TEXTABSCHNITT:
━━━━━━━━━━━━━━━━━━━━━━━━━━━━━━

Manfred Weber ist am Mittwochvormittag wie erwartet zum Fraktionschef der Europäischen Volkspartei (EVP) gewählt worden. Der CSU-Politiker, der für die EVP als Spitzenkandidat für die EU-Wahl und damit als Anwärter auf den Posten des Kommissionspräsidenten angetreten ist, erhielt bei der konstituierenden Fraktionssitzung in Brüssel 156 von 160 abgegebenen gültigen Stimmen.

Weber - schon bisher Fraktionsvorsitzender - ging für die Funktion als einziger Kandidat ins Rennen. Das Votum fand in geheimer Abstimmung statt. ÖVP-Delegationsleiter Othmar Karas betonte gegenüber der APA, dass die sieben Mandatare der Volkspartei geschlossen für Weber gestimmt hätten. Er sieht gute Chancen für Weber, Kommissionspräsident zu werden: "Webers Chancen sind in den vergangenen Tagen deutlich gestiegen. Der Zuspruch für Weber steigt täglich."

Fraktionsführer auf Zeit?

Sollte der Bayer tatsächlich im Herbst den Sprung auf den Chefsessel der EU-Kommission schaffen, muss sich die EVP nach einem neuen Leiter der größten Fraktion im EU-Parlament umschauen. Ob Weber im Abgeordnetenhaus eine Mehrheit hinter sich versammeln kann, um die Nachfolge von Jean-Claude Juncker anzutreten, ist allerdings fraglich.

━━━━━━━━━━━━━━━━━━━━━━━━━━━━━━

DATENTEIL:
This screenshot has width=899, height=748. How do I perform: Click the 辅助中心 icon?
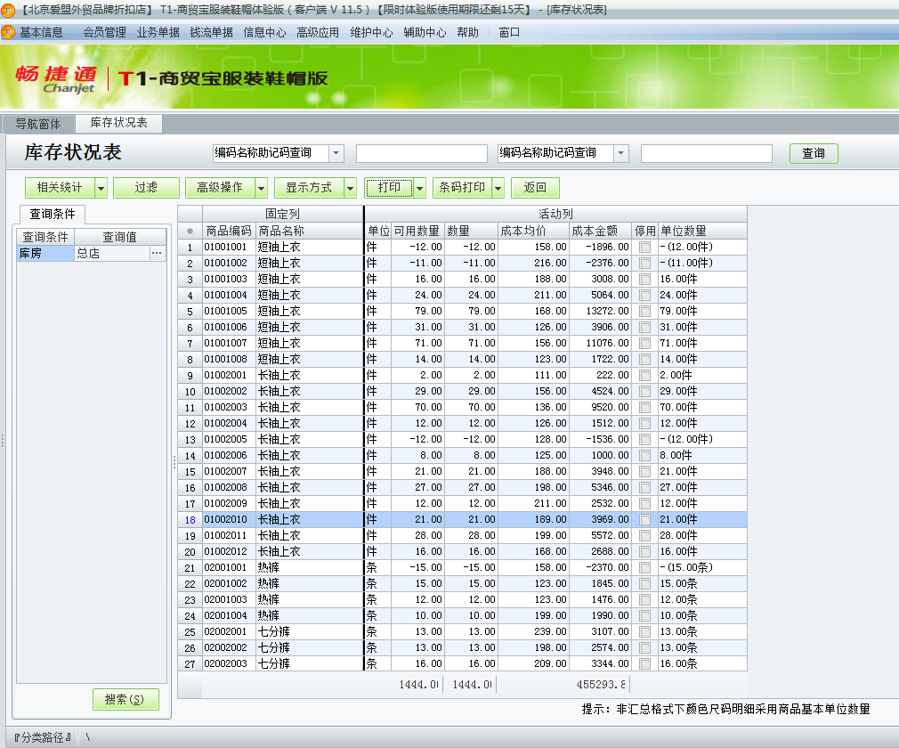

━━━━━━━━━━━━━━━━━━━━━━━━━━━━━━

AUFGABEN:
- A) Beantworte zum Bericht über Webers Wahl zum EVP-Fraktionschef folgende Fragen:
(i) Wie viele der gültigen Stimmen erhielt Weber bei der konstituierenden Fraktionssitzung?
(ii) Wie viele Mandatare der ÖVP stimmten laut Othmar Karas für Weber?
(iii) Wessen Nachfolge müsste Weber antreten, um Kommissionspräsident zu werden?
- B) Prüfe, ob die folgenden Aussagen mit dem Bericht über Webers Wahl zum EVP-Fraktionschef übereinstimmen. Antworte jeweils mit Ja oder Nein und zitiere die entscheidende Stelle.
(i) Weber hatte bei der Wahl zum Fraktionschef einen Gegenkandidaten.
(ii) Die Abstimmung über den Fraktionsvorsitz war geheim.
(iii) Die EVP ist die größte Fraktion im EU-Parlament.
- C) Führe den Bericht über Webers Wahl zum EVP-Fraktionschef im Anschluss an seinen letzten Satz weiter.

LÖSUNGEN:
- A)
(i) 156 von 160 abgegebenen gültigen Stimmen
(ii) Sieben
(iii) Die Nachfolge von Jean-Claude Juncker

- B)
(i) Nein: „ging für die Funktion als einziger Kandidat ins Rennen"
(ii) Ja: „Das Votum fand in geheimer Abstimmung statt."
(iii) Ja: „der größten Fraktion im EU-Parlament"

- C)
Beim heutigen Fraktionsvotum waren auch die ungarischen EVP-Abgeordneten ausViktor Orbans Fidesz-Partei stimmberechtigt. Die Mitgliedschaft von Fidesz in der Europäischen Volkspartei wurde im Frühjahr wegen wiederholten EU-Bashings zwar suspendiert, sie ist aber nach wie vor Mitglied der Fraktion.

Personelle Folgen haben die Verwerfungen zwischen Konservativen und Fidesz allerdings sehr wohl: Denn die ungarische Regierungspartei muss künftig darauf verzichten, einen Vize-Fraktionschef in der EVP zu stellen. Der bisherige ungarische Parlamentsabgeordnete Jozsef Szajer wird diesen Posten nicht mehr erhalten, hieß es im Vorfeld aus EVP-Kreisen gegenüber der APA. Die Wahl der insgesamt zehn Stellvertreter Webers wird erst am Nachmittag über die Bühne gehen. Von den österreichischen Abgeordneten kandidiert niemand für einen Vize-Posten.